Although judicial precedent on this is limited, there are a few cases that analyse these distinctions closely. A case in point is the 2018 SEBI order against Vijay Mallya and certain officials of United Spirits Limited (USL) involving diversion of funds to various domestic and overseas entities and potentially improper transactions. SEBI issued an interim order against the chairman, managing director, chief financial officer and certain officials in the finance and accounts department, restraining them from accessing the capital markets. In the final order, SEBI distinguished between the role of key managerial personnel and others who were in the vice president cadre of the finance and accounts team.
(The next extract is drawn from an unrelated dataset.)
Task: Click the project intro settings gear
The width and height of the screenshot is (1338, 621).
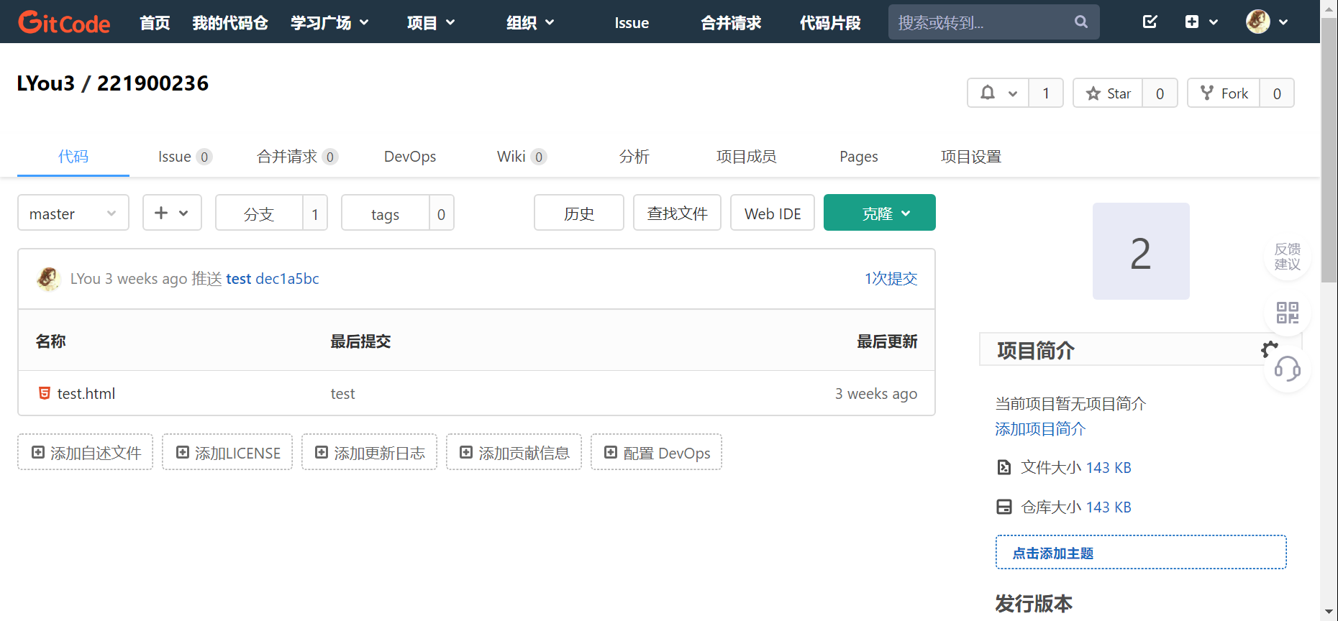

SEBI accepted the defense of the junior officers that they were merely acting under the instructions of senior officers and had not independently undertaken the actions and did not hold them liable for any of the charges.

Is There a Superior Orders Defence Available Under Law?

Under international criminal law, the superior orders doctrine is an established (if controversial) defence that a subordinate must not be held liable for any illegalities that may have been committed by him, acting in accordance with the orders of a superior. Infamous for its role in the Nuremberg trials, this defence (a principle of criminal jurisprudence) is, in a limited manner, included in the Rome Statute of the International Criminal Court – superior orders could be used as a defense if (i) the accused was under a legal obligation to obey the orders of the superior and (ii) the accused did not know that the order was unlawful and the order was not manifestly unlawful.

Applying this principle to the determination of individual liability in the Indian regulatory context, two conflicting approaches emerge, on whether a similar defence should be legislatively codified or at least recognised by courts in the course of examining cases involving fraud committed on companies:

  • At the threshold, it would be difficult to argue that company officials are under a legal obligation to follow the orders of their superiors. In situations that mandate actions that are patently illegal, the professional is expected to act in the best interests of the company.
  • Allowing for such defences also permits parties to escape liability for their own actions and cast the blame on the sole, superior functionary. Needless to add, such a defence is fraught with the risk of fostering a callous and negligent attitude among senior employees within the company.
  • On the other hand, subjecting the CEO and a junior finance official to the same liability ignores the realities of corporate hierarchy. Asymmetry of power within organisations and, in fact, industries, can impair the ability of employees, regardless of their seniority, to refuse compliance with instructions, vocalise their reservations or even resign on these ground. Other than filing whistleblower complaints and anonymous tip-offs, dissenting employees rarely have the ability to deviate from instructions issued by the promoter/shadow promoter, given their enormous sphere of influence.

Conclusion

No jurisdiction can hazard creating fixed rules that mechanise the process of determining liability. However, in the course of scrutinising the role of the persons involved in frauds against a company, we should move towards nuanced standards of determining liability that will allow for more realistic and fairer outcomes. Although allowing employees and directors to use the defense of superior orders in all circumstances may not be viable, courts and tribunals should certainly recognise the role of the employee as important considerations for determining liability and penalty.